Task objective — How many lines in the records below contain the word "size"? Give only the number.

(Pixel coordinate grounding data)
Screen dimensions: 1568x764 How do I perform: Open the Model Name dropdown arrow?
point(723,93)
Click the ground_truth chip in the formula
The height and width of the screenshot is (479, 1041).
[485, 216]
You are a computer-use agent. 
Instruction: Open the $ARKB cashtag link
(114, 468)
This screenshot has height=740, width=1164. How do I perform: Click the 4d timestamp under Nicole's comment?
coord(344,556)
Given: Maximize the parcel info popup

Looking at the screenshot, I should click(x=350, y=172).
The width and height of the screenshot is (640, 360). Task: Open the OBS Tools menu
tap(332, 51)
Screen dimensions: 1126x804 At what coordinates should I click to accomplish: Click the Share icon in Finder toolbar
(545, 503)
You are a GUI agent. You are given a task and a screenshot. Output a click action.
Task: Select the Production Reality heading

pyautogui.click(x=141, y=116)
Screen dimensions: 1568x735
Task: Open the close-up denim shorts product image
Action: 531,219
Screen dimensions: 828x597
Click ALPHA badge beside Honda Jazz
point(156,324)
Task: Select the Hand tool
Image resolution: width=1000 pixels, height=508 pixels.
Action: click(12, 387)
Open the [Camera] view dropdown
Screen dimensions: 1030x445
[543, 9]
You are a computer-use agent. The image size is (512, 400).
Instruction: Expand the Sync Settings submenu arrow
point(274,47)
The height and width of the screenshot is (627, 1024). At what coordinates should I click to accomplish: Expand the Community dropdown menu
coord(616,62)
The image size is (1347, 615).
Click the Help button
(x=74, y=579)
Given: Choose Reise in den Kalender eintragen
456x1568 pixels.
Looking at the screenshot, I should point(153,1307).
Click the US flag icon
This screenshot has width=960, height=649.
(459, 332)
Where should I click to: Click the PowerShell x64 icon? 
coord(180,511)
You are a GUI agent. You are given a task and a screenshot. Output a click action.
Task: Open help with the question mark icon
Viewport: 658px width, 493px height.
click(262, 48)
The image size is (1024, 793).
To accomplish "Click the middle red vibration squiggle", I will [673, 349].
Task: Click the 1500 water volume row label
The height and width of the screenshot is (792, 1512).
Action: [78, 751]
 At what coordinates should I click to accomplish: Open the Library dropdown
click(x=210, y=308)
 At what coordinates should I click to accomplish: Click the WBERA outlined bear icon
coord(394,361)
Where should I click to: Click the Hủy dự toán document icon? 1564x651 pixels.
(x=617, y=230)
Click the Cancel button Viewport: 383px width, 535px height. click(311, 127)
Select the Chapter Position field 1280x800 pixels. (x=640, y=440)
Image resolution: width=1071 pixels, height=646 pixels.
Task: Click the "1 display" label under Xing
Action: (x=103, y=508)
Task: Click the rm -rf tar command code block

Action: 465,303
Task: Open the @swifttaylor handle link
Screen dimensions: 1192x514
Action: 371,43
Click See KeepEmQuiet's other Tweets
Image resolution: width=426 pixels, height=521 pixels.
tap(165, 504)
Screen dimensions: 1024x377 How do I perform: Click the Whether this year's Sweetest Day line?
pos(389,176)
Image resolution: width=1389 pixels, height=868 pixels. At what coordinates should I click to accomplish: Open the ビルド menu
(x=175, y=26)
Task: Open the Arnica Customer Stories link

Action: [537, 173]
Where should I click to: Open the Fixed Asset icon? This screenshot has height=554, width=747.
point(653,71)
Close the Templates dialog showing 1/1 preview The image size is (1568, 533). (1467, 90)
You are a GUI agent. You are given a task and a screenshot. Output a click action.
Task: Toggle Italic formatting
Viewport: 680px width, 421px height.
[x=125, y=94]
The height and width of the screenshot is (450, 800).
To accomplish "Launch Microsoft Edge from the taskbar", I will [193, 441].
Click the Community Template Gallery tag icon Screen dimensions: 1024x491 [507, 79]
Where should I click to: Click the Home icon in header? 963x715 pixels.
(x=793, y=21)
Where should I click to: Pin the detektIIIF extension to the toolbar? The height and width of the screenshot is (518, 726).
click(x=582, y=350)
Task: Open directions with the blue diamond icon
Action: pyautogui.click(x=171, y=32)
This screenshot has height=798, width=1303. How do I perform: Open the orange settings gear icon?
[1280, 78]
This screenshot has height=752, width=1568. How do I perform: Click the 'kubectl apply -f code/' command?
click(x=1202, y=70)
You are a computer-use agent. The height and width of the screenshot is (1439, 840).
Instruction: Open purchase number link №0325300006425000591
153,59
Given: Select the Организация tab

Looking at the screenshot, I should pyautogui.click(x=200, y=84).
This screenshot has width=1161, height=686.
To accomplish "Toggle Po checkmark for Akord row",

Completed exercise — 4